C'est l'administration centrale de l'Église catholique. À l'image d'un gouvernement, elle dispose d'un premier ministre, appelé « Secrétaire d'État » qui pilote la Secrétairerie d'État, le cœur du système.
Mais elle compte aussi neuf « Congrégations », l'équivalent des ministères, chargés par exemple, de la nomination des évêques, de l'interprétation de la foi catholique ou encore du clergé, mais aussi de «l'évangélisation des peuples» ou de l'éducation catholique.
Auxquelles s'ajoutent, depuis le Concile Vatican II (1962-1965), douze «Conseils Pontificaux», l'équivalent des secrétariats d'État en France. Ils ont des missions moins « religieuses » : culture, communication, famille, justice et paix.
Tous ces ministères sont chapeautés par un «préfet» ou un «président» appelé «chef de dicastère» qui est un cardinal. La coordination de ces ministères incombe au Secrétaire d'Etat.

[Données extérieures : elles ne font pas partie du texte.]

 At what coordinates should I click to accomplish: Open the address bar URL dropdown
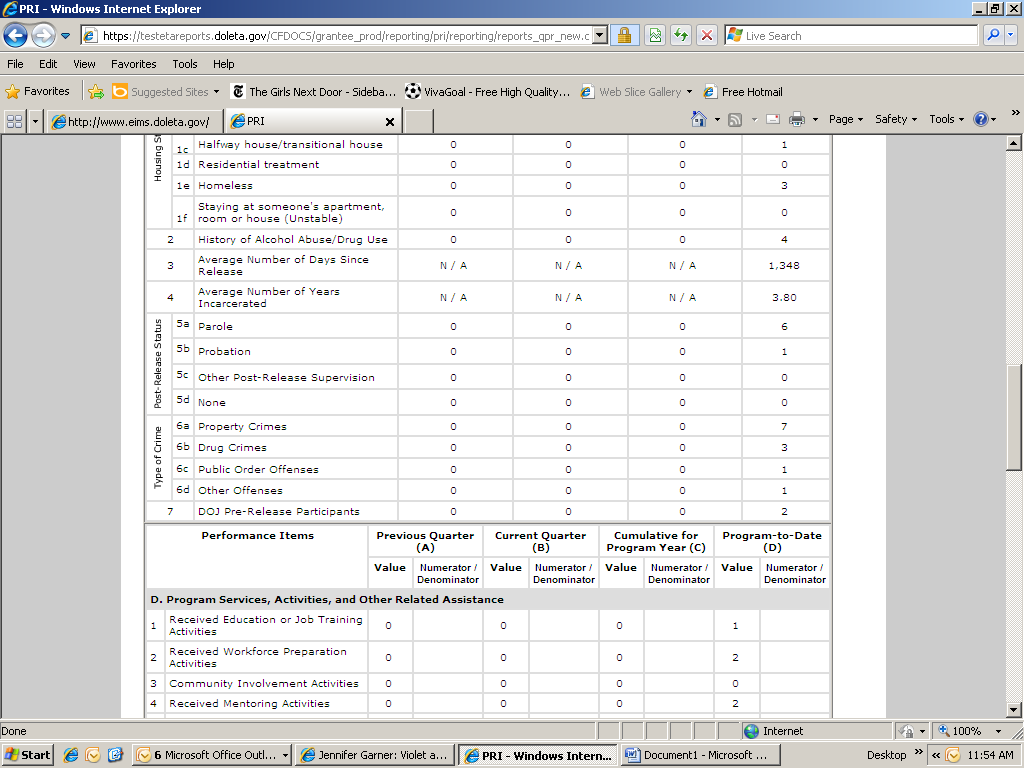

Plusieurs autres organismes de services complètent ce dispositif administratif de la curie romaine, où travaillent environ 2500 personnes dont une majorité de laïcs, hommes et femmes. La curie romaine est pensée pour servir le Pape mais aussi les 5100 évêques répartis dans les diocèses du monde entier.
Pourquoi changer son organisation ?
L'affaire Vatileaks – fuite de documents secrets début 2012 sous le pontificat de Benoît XVI – a mis en lumière un dysfonctionnement certain de la curie romaine. On accusait alors le Secrétaire d'État du pape de centraliser toute l'information, au détriment du Pape, qui se trouvait isolé, au désavantage des « ministres » du pape qui n'étaient quasiment jamais réunis, au désagrément des diocèses, qui se sentaient plus que jamais « contrôlés » par Rome.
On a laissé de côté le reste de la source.